_Page_.
────────────────────
Dans quel monde évoluera le tourisme demain, quel modèle de développement pour notre secteur d’activité ? Croissance « verte » ? Salut par la technologie ? Décroissance ? Développement durable et/ou soutenable ? C’est parti pour un tour d’horizon !
Un modèle qui s’est construit comme toute l’économie dans une perspective de croissance et de ressources illimitées !
L’Homme, homo sapiens et ses prédécesseurs, a toujours été un grand voyageur. Il a colonisé la planète entière par vagues successives, et ses déplacements étaient liés à des questions de subsistance, au gré des évolutions du climat et des écosystèmes (déjà). Chasseur cueilleur il a ensuite majoritairement « basculé » vers un autre mode de vie au néolithique, devenant agriculteur, éleveur, en se sédentarisant pour l’occasion. Les « voyages » sont alors devenus des moyens d’augmenter sa richesse (guerres, raids…) puis d’imposer sa religion (monothéiste). Puis très longtemps après, au XIXème siècle les anglais ont inventé une autre forme de voyage, le « tourisme », d’abord réservé à une élite, puis progressivement démocratisé. Pendant ces milliers d’années d’autres peuples dit aujourd’hui « premiers » ont conservé leur mode de vie de chasseurs cueilleurs, jusqu’à être progressivement anéantis par notre modèle de civilisation. (un gros coup de cœur en passant pour le livre « l’Esprit ensauvagé… » de Maurice Rebeix, paru il y a quelques mois)
────────────────────
_Données sources_.
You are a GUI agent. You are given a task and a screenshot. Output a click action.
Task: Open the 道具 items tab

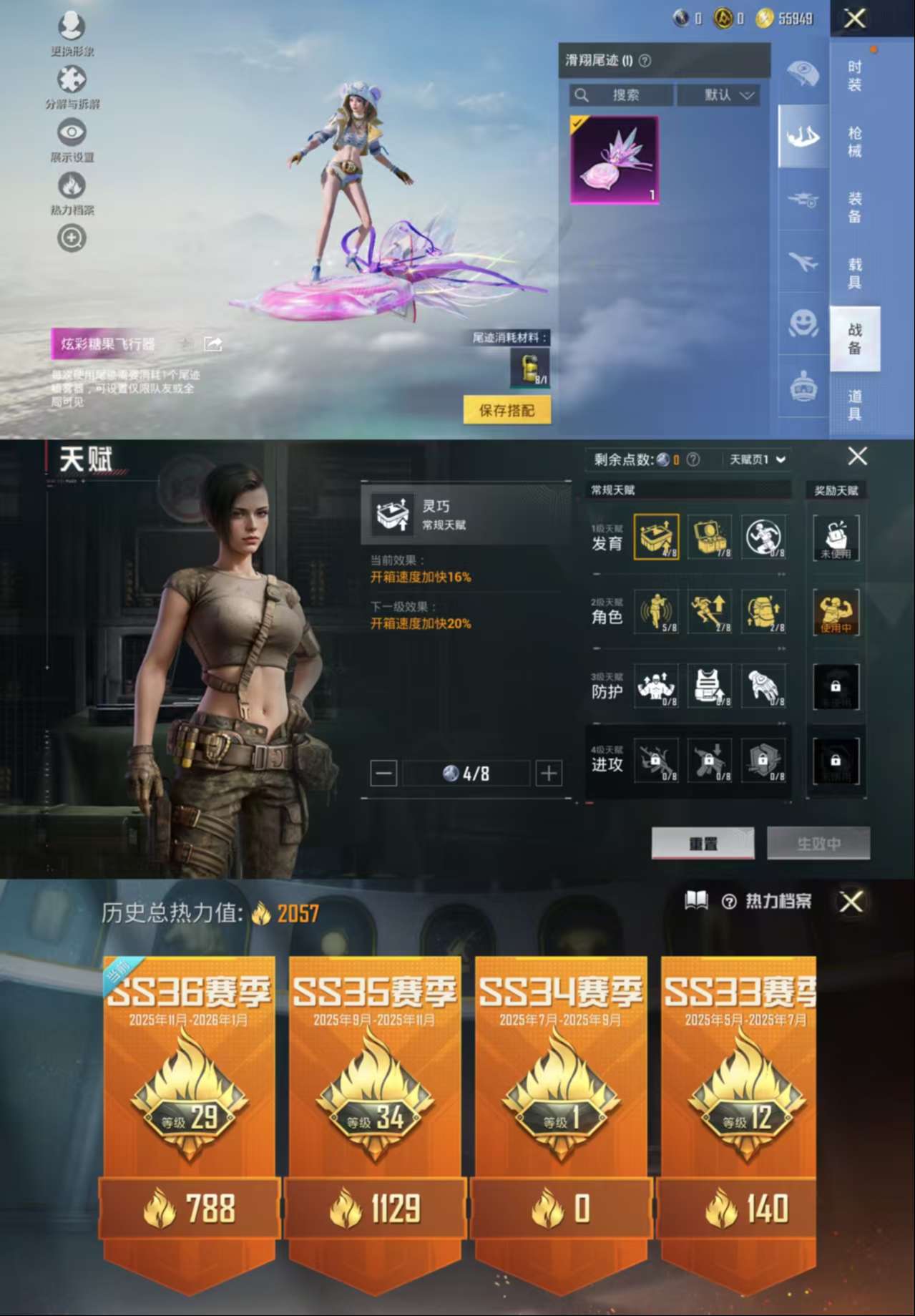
────────────────────
_Tâches_.
(1) Extrayez du texte sur le tourisme tout le passage allant de « Dans quel monde » jusqu'à « ressources illimitées ! ».
(2) D'après le texte sur le tourisme, qui a inventé le tourisme au XIXe siècle ?
Les lignes n'ont aucun rôle à jouer ici.

_Bonnes réponses_.
(1)
Dans quel monde évoluera le tourisme demain, quel modèle de développement pour notre secteur d’activité ? Croissance « verte » ? Salut par la technologie ? Décroissance ? Développement durable et/ou soutenable ? C’est parti pour un tour d’horizon !
Un modèle qui s’est construit comme toute l’économie dans une perspective de croissance et de ressources illimitées !

(2) Les Anglais.